• WHAT IS REQUIRED: Only the line containing "Open the Zakładki menu" and those after it, up to the end of the records below, are to be set down, exactly as written.

Top of GIVEN RECORDS

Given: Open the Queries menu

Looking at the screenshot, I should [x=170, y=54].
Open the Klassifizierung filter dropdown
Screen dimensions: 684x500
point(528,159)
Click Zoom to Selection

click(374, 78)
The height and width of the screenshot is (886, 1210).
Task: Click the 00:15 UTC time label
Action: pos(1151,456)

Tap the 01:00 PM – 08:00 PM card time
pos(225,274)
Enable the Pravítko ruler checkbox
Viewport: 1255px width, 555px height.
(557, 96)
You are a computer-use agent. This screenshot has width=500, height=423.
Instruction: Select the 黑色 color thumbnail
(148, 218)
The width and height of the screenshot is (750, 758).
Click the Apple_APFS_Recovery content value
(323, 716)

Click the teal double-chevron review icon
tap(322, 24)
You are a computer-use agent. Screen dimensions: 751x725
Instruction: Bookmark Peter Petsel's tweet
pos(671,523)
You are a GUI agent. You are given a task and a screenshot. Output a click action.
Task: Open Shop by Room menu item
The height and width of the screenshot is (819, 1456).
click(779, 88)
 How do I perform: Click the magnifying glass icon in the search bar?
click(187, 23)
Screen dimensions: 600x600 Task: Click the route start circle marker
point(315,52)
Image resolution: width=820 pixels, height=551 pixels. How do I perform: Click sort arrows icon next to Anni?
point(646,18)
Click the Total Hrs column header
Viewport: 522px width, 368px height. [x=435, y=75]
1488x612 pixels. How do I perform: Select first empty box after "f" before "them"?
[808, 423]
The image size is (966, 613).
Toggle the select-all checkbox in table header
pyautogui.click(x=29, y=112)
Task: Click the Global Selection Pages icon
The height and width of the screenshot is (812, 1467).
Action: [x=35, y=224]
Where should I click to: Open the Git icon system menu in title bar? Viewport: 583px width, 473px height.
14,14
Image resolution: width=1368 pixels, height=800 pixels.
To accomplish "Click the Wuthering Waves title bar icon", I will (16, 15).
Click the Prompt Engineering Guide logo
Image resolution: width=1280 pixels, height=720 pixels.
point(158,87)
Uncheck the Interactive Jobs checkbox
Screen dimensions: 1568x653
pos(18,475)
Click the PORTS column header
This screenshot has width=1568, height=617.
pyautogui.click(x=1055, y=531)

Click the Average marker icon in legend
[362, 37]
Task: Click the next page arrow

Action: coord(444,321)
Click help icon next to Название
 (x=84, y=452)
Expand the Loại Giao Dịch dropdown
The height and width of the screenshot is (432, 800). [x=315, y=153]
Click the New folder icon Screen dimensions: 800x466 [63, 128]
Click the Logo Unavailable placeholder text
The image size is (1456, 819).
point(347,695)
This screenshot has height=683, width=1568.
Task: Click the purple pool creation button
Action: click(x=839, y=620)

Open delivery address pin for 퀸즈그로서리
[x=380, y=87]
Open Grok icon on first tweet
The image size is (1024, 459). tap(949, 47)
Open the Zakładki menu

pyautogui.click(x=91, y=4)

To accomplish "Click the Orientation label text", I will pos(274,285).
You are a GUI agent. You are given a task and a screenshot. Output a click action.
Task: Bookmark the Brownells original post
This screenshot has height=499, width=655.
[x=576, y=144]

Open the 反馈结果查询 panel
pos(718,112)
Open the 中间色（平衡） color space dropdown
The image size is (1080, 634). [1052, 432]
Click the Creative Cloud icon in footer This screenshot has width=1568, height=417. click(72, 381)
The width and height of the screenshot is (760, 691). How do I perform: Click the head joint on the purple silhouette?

Bottom of GIVEN RECORDS

• FINISHED EXERCISE:
Open the Zakładki menu

pyautogui.click(x=91, y=4)

To accomplish "Click the Orientation label text", I will pos(274,285).
You are a GUI agent. You are given a task and a screenshot. Output a click action.
Task: Bookmark the Brownells original post
This screenshot has height=499, width=655.
[x=576, y=144]

Open the 反馈结果查询 panel
pos(718,112)
Open the 中间色（平衡） color space dropdown
The image size is (1080, 634). [1052, 432]
Click the Creative Cloud icon in footer This screenshot has width=1568, height=417. click(72, 381)
The width and height of the screenshot is (760, 691). How do I perform: Click the head joint on the purple silhouette?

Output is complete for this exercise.